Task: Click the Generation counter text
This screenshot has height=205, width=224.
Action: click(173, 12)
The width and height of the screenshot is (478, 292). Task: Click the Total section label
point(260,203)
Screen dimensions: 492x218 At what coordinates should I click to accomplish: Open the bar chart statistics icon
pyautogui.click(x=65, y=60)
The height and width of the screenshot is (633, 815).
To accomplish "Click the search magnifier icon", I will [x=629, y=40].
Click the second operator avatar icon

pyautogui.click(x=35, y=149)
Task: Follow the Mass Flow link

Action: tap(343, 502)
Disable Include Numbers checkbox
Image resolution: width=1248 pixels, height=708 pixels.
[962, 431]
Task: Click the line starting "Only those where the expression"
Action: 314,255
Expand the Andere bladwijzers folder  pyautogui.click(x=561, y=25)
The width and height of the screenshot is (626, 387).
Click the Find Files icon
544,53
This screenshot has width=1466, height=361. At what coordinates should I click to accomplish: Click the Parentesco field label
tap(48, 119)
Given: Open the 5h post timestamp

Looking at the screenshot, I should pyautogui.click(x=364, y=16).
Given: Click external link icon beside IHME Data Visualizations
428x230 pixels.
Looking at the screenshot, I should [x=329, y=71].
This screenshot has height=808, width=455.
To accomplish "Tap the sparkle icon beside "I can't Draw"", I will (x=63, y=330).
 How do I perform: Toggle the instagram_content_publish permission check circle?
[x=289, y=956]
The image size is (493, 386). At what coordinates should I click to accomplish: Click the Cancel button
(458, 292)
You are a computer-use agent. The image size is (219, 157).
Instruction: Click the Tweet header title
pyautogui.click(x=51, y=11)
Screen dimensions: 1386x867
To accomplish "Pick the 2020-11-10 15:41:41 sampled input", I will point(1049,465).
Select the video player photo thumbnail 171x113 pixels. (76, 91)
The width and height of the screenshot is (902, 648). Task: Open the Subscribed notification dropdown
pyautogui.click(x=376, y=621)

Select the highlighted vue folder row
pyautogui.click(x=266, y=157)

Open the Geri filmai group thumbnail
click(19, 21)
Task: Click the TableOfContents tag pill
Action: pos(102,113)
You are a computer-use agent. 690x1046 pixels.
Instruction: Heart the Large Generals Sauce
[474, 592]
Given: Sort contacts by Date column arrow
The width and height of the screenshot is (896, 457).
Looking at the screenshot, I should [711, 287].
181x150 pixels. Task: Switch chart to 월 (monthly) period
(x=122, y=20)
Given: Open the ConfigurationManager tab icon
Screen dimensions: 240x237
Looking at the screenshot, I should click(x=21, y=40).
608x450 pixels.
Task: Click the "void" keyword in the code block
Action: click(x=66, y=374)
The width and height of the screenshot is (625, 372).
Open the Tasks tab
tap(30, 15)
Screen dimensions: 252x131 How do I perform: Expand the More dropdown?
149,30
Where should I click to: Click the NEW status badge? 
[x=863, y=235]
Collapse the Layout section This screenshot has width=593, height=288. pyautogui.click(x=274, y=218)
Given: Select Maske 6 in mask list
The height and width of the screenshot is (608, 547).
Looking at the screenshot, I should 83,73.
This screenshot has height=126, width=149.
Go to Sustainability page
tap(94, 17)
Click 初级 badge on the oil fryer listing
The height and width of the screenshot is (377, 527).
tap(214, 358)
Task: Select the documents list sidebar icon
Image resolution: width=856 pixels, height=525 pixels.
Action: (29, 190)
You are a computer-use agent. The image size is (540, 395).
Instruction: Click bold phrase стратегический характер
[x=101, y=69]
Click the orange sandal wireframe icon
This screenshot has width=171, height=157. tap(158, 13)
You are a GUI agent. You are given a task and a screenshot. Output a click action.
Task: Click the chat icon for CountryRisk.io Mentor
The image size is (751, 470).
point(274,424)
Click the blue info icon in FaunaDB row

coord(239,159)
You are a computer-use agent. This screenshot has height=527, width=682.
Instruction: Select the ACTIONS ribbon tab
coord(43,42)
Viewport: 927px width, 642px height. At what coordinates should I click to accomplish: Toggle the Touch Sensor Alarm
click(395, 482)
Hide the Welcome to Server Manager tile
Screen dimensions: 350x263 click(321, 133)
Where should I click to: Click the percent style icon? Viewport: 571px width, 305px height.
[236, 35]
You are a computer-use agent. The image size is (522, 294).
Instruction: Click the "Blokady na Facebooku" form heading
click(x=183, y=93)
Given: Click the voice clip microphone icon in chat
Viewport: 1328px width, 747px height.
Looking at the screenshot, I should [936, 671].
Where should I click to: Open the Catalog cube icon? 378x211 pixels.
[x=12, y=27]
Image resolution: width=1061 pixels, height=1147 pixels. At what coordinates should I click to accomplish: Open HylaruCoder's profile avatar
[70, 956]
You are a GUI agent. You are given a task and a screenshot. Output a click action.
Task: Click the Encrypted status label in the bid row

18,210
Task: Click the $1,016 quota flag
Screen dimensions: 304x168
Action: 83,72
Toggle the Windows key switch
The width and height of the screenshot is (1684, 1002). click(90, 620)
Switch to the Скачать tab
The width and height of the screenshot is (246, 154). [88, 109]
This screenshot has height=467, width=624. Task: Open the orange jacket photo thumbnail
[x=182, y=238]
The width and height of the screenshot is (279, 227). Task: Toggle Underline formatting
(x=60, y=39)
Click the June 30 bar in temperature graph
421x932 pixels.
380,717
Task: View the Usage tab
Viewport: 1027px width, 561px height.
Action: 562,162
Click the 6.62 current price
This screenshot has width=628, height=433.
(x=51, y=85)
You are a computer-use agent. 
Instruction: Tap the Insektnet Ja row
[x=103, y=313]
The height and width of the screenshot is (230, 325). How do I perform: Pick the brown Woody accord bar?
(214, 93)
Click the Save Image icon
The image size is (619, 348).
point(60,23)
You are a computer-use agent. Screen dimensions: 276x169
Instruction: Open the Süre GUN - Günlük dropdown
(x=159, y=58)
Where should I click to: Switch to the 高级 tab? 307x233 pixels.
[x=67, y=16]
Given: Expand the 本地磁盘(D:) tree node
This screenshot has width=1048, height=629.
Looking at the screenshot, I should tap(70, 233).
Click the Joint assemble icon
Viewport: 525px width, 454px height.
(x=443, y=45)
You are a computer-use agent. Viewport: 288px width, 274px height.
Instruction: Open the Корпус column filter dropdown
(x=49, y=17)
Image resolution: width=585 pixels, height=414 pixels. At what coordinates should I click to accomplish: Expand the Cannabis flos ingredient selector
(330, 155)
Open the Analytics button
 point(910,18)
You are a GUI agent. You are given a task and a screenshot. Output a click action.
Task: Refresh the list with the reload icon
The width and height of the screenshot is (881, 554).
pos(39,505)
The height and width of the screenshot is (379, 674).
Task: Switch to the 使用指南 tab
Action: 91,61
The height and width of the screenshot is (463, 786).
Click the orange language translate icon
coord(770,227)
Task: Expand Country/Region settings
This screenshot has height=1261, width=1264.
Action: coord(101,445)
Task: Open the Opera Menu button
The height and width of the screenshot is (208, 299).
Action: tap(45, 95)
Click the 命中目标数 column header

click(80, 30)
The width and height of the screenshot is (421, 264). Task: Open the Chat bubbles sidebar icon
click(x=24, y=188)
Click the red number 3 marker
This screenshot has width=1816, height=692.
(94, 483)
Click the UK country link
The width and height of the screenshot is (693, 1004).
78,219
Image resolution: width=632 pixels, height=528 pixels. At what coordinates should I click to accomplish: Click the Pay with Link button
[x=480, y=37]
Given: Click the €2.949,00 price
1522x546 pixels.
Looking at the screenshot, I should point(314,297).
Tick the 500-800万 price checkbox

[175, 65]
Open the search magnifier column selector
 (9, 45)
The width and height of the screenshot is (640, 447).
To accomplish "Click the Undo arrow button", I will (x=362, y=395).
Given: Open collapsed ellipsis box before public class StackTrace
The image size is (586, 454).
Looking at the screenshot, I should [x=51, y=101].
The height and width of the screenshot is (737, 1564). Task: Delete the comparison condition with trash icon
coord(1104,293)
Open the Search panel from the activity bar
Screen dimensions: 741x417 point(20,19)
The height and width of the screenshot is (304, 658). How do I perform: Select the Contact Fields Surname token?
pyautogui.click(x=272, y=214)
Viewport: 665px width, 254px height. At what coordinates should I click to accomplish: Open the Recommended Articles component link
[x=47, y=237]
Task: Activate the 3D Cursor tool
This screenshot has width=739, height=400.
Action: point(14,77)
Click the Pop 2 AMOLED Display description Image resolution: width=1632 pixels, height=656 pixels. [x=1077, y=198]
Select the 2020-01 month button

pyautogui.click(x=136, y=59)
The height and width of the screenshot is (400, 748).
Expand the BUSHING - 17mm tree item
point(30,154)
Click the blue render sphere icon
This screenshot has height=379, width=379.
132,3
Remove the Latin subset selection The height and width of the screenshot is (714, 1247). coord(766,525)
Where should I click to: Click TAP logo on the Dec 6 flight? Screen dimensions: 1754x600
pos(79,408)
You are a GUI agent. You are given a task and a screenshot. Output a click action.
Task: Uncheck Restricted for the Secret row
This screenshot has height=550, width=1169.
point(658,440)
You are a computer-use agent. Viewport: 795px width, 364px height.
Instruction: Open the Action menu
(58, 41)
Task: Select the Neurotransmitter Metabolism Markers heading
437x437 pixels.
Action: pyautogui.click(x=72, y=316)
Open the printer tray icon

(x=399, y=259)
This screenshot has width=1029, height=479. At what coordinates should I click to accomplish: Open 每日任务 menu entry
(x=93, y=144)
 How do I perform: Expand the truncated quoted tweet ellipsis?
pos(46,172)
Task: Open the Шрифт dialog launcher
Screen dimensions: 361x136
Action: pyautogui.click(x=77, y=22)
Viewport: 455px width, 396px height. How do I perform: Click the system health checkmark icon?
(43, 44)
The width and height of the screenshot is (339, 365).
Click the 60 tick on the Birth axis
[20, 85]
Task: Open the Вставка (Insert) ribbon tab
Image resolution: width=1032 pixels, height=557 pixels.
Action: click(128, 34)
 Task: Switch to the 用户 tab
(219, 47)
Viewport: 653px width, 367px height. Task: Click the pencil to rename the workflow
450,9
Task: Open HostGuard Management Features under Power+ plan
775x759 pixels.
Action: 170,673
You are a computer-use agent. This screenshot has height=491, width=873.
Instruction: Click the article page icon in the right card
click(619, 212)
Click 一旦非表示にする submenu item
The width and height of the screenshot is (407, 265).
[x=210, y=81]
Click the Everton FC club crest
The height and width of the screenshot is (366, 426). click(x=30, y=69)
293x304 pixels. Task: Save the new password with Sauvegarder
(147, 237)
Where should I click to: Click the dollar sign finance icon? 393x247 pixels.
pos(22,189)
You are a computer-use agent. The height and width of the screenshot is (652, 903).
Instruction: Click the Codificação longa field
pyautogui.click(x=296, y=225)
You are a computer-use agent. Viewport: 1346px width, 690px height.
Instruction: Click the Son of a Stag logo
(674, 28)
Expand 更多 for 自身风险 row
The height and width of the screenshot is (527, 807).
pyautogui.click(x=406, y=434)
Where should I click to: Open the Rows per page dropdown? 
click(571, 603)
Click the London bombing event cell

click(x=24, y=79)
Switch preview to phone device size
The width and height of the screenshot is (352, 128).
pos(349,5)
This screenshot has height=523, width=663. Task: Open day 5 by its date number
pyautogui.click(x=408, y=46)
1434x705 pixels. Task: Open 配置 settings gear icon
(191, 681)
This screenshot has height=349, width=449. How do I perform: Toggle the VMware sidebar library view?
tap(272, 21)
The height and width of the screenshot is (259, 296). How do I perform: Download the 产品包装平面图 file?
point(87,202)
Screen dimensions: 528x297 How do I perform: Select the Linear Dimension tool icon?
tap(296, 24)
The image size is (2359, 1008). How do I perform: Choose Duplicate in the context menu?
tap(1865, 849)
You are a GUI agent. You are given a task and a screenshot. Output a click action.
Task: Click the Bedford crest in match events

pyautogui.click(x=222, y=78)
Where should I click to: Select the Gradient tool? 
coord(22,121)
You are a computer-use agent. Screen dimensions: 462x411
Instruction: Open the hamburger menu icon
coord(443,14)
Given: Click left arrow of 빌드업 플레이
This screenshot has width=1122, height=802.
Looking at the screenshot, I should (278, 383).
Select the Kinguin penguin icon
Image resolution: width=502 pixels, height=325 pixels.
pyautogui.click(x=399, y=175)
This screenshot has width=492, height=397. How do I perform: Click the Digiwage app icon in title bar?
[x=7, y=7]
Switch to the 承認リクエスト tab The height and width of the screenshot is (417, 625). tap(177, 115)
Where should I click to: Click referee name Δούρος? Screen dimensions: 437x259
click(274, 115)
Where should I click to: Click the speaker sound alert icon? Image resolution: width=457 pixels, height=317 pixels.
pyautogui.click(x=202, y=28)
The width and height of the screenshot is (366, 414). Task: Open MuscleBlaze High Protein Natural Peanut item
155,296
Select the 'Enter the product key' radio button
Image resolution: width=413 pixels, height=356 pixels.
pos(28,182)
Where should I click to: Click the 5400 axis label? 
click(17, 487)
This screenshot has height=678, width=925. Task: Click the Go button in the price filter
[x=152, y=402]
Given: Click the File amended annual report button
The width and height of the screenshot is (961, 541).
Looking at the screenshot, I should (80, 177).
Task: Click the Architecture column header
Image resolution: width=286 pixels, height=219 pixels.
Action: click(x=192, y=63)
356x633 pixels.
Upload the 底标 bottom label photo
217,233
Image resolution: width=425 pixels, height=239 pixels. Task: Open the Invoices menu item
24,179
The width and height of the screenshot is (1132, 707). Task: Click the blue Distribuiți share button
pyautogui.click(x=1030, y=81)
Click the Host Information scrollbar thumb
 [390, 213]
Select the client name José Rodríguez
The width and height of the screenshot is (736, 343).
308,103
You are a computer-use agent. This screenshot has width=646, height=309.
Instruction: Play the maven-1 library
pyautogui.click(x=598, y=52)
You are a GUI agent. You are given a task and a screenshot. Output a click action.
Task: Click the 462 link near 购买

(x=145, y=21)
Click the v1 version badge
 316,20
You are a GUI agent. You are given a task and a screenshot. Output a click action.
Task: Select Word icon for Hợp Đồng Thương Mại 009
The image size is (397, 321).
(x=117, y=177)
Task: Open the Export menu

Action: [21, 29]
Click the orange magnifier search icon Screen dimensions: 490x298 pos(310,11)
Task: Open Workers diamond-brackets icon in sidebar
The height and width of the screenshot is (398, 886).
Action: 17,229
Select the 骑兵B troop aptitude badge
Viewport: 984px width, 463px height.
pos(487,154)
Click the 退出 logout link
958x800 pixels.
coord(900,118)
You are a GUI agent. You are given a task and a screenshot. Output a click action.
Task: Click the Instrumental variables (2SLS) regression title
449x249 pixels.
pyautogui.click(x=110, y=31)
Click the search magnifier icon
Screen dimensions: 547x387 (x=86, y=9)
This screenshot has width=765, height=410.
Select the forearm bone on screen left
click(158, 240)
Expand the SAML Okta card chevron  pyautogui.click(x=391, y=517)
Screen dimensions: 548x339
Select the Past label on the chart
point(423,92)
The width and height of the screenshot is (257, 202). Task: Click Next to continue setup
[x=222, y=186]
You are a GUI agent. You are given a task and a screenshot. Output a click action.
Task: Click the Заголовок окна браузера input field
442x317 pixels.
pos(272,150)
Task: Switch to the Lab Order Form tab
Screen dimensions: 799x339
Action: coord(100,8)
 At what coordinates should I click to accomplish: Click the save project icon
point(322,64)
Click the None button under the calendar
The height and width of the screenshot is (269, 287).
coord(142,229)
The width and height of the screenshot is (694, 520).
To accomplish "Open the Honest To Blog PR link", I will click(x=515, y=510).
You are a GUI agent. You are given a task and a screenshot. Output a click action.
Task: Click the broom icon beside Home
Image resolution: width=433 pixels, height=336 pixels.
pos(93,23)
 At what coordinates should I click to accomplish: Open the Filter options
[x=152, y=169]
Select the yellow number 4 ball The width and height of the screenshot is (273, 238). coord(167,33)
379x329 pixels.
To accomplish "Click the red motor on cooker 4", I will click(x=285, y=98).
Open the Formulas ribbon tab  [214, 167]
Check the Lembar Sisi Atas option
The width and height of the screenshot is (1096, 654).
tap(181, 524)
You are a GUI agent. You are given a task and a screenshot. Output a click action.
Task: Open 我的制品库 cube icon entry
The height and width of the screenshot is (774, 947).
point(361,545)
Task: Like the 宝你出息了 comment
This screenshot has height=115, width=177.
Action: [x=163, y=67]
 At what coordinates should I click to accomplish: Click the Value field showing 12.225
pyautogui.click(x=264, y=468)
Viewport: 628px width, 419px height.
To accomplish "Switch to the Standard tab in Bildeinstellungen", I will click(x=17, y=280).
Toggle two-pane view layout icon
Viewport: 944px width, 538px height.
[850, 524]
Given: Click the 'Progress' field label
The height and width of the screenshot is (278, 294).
================================
--- Task instructions ---
Copy exactly. The range runs from the line containing "field showing 12.225" through the last line of the data.

--- Solution for this exercise ---
 At what coordinates should I click to accomplish: Click the Value field showing 12.225
pyautogui.click(x=264, y=468)
Viewport: 628px width, 419px height.
To accomplish "Switch to the Standard tab in Bildeinstellungen", I will click(x=17, y=280).
Toggle two-pane view layout icon
Viewport: 944px width, 538px height.
[850, 524]
Given: Click the 'Progress' field label
The height and width of the screenshot is (278, 294).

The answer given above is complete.